5. Check whether the Matmul API is correctly used.

   After the preceding steps are performed, you can determine whether the problem is caused by Matmul APIs. If the operator accuracy is affected due to incorrect usage of the Matmul APIs, check whether the APIs are correctly used based on the usage description and constraints of each Matmul API.

   • Case 1: The API constraints are not complied with.

     When the IterateBatch API is called in the Matmul MDL template, the operator fails to be executed. This is because the API constraints are not met. The IterateBatch API supports only the Norm template.

     To solve this problem, read the constraints of each Matmul API carefully and check whether the APIs used for operator implementation meet the constraints.

   • Case 2: The template constraints are not complied with.

     When the doMTE2Preload pre-loading template is enabled, if the K direction is not fully loaded and the template constraints are not met, the accuracy comparison fails.

     In addition to the constraints of the function APIs, the constraints of the template parameters must also be met.
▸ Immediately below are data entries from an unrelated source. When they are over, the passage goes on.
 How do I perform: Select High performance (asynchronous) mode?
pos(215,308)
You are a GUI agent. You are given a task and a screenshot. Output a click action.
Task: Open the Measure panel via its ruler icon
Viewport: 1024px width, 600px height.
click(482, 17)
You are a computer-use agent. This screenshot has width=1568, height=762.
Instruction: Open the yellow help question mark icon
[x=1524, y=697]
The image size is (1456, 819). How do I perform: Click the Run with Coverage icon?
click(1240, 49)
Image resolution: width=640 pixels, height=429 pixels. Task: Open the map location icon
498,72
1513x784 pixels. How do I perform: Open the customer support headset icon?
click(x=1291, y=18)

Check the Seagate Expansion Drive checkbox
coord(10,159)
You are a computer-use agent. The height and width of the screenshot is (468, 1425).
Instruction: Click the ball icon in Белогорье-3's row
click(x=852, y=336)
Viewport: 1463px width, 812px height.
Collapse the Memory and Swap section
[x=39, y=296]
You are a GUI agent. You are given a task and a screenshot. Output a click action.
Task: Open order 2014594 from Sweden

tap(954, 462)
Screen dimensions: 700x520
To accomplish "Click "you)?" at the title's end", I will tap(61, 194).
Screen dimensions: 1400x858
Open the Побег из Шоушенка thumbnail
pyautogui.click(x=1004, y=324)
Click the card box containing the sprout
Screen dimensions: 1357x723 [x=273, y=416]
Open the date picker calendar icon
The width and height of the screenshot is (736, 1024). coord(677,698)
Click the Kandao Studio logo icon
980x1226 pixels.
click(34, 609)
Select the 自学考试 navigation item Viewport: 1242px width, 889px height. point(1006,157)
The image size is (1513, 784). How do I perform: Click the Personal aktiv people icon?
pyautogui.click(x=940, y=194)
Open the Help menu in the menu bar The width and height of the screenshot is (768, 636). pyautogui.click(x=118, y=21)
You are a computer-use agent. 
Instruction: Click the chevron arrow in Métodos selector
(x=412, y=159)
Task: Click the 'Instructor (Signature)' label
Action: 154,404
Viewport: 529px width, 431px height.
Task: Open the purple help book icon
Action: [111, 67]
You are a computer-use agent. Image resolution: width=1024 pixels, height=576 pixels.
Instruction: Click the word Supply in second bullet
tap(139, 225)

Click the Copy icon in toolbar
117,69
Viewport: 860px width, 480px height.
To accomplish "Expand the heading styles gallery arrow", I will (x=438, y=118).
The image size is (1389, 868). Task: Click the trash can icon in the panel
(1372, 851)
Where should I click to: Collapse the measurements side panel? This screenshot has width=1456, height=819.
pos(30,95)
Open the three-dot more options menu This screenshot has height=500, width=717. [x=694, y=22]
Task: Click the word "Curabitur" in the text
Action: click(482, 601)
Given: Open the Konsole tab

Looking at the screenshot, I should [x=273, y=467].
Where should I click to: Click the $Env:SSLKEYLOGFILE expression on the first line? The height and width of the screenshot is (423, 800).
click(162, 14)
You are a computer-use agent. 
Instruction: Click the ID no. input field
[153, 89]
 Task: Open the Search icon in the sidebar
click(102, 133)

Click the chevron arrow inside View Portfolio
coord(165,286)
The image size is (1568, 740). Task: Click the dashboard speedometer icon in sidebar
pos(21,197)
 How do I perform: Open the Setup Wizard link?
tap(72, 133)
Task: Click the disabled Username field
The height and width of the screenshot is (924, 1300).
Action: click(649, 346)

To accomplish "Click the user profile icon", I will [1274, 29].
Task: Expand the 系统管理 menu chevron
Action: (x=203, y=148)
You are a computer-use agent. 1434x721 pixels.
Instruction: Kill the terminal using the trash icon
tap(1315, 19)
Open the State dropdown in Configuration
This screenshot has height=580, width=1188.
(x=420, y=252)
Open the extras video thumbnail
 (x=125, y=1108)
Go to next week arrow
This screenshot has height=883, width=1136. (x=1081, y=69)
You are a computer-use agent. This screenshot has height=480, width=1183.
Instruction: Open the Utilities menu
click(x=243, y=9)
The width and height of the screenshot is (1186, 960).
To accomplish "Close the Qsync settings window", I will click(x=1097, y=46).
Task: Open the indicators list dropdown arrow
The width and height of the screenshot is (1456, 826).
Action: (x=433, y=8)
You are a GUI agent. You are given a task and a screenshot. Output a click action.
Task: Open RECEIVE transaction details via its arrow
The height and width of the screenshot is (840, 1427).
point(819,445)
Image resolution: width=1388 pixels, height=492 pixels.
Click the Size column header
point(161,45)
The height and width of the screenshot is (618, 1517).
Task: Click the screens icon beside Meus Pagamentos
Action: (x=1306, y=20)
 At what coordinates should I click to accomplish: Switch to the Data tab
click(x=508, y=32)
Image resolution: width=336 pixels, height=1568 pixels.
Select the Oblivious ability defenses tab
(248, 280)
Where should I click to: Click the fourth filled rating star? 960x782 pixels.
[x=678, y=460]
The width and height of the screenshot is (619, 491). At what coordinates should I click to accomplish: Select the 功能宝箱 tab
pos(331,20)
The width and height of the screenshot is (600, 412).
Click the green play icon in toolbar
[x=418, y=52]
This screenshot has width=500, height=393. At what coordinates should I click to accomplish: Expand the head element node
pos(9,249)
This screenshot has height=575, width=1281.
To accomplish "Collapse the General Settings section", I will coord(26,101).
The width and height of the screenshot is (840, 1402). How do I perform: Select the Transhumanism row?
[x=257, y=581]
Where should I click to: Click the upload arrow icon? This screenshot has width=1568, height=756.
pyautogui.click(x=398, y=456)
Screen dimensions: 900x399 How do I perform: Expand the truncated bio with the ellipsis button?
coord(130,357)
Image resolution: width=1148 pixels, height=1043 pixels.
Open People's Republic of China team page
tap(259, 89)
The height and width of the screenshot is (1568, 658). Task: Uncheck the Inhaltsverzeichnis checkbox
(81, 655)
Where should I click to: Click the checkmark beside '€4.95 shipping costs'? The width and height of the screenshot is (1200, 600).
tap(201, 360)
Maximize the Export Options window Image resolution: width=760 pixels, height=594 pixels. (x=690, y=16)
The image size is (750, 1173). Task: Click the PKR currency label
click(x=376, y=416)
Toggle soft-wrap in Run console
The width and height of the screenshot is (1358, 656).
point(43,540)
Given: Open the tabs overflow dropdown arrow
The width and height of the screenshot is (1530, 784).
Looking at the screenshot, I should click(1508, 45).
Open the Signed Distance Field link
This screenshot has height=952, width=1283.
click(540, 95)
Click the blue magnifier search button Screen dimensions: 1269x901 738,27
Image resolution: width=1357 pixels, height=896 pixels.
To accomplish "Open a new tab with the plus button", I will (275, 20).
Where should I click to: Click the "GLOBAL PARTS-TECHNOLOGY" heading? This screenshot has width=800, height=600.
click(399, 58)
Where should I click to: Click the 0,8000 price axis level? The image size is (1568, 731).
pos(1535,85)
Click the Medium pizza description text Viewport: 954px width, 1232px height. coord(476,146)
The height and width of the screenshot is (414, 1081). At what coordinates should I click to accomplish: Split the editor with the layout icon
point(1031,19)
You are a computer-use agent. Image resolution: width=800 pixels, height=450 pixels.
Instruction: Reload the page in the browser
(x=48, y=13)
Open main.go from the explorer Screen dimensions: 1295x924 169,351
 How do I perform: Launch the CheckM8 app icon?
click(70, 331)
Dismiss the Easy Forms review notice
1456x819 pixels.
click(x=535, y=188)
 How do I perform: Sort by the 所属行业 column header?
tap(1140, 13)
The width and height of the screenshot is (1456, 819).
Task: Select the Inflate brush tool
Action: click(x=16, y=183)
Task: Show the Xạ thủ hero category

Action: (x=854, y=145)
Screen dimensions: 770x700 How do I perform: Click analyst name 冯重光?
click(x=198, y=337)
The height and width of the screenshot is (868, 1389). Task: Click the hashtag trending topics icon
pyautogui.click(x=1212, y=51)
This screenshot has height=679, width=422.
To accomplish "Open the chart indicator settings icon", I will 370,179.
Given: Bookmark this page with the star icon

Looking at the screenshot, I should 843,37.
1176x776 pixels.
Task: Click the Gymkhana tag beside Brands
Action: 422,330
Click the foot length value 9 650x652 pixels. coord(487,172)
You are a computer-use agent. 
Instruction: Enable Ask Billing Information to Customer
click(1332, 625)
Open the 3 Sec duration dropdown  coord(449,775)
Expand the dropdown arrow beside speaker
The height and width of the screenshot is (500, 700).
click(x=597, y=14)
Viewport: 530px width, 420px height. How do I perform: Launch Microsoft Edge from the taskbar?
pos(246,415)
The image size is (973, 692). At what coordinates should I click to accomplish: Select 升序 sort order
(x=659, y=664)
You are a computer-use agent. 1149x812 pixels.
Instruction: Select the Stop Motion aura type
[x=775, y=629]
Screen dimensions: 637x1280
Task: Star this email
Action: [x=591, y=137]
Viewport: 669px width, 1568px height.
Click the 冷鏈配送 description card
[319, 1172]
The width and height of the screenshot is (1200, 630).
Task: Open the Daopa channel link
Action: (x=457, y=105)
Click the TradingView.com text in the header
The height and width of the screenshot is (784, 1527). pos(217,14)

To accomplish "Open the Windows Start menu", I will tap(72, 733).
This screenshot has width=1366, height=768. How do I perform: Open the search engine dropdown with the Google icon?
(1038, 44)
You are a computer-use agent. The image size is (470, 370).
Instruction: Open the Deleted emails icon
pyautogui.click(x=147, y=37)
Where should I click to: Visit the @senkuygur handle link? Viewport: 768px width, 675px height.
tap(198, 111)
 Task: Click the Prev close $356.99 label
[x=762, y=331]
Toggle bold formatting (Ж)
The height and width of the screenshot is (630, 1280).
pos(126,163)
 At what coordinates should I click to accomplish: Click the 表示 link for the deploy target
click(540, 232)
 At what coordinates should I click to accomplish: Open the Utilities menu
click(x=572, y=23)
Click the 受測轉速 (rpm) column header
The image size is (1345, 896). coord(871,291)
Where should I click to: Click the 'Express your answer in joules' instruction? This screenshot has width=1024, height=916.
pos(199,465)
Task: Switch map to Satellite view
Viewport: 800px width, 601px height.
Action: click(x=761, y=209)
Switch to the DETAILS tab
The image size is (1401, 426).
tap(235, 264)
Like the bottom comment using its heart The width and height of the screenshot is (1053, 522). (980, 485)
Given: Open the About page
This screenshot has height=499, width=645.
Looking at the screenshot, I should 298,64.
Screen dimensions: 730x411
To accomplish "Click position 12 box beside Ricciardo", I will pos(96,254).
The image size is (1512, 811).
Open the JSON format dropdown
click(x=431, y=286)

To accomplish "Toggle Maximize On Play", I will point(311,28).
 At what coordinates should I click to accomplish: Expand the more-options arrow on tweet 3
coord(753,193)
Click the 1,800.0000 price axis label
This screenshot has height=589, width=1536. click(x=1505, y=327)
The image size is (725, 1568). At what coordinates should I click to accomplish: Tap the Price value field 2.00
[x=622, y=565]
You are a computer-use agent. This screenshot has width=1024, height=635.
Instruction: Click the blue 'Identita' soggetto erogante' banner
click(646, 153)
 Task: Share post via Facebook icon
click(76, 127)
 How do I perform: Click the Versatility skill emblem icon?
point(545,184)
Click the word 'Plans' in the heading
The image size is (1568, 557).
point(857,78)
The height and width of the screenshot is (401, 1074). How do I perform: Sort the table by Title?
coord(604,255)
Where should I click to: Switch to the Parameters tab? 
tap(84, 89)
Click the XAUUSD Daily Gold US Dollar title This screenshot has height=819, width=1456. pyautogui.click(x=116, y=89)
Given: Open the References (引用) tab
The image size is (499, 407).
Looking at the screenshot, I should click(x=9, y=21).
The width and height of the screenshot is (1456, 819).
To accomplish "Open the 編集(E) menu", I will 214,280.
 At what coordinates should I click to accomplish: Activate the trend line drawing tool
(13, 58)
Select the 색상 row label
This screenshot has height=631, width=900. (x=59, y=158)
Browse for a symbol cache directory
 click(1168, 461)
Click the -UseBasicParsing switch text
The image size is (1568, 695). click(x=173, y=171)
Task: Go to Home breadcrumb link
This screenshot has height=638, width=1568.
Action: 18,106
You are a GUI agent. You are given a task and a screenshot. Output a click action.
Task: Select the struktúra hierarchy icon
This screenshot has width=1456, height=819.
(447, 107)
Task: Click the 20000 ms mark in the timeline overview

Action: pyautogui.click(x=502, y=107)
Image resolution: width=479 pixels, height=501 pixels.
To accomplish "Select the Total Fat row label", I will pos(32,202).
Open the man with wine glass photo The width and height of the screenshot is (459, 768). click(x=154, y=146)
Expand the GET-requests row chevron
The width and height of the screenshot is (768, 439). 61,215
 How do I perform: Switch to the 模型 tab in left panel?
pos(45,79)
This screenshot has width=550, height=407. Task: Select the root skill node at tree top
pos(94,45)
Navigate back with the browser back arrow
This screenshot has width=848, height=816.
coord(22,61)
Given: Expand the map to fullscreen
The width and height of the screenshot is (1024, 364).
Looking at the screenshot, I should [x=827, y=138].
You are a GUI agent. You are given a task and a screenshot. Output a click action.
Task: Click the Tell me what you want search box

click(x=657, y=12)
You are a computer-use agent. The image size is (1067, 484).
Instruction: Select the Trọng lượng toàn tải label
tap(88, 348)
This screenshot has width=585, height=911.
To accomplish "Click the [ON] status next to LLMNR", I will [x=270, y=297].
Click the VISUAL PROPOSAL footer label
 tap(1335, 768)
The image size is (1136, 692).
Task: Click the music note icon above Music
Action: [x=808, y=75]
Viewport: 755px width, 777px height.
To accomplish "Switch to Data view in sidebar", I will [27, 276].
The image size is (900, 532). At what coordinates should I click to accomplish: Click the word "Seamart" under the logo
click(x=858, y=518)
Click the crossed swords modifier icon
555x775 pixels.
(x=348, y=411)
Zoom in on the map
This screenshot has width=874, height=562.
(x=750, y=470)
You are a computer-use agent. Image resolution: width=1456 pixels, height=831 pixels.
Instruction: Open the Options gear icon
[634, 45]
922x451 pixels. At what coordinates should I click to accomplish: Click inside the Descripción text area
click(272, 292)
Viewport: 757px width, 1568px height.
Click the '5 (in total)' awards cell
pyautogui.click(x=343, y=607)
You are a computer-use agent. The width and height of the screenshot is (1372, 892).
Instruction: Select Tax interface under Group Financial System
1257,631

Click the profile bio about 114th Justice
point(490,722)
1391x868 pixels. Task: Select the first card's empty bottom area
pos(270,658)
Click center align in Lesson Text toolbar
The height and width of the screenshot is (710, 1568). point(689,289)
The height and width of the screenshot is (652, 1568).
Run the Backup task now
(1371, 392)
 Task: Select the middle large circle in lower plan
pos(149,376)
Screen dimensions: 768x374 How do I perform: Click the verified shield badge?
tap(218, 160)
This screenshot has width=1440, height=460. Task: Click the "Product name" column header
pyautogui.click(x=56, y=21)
Check the use of the template parameters.

6. Check whether the golden script used for operator debugging is correct.

   The golden script of operators is implemented based on the function logic of custom operators and is used to check whether the operator execution result is correct. Therefore, the logic of the golden script must be the same as the implementation logic of the operators. If the golden script is incorrectly implemented, the accuracy comparison fails. In this case, the golden data is unreliable.

   Therefore, during operator accuracy demarcation and locating, you need to check the correctness of the golden script based on the logic of the custom operators, especially for operators with complex compute logic.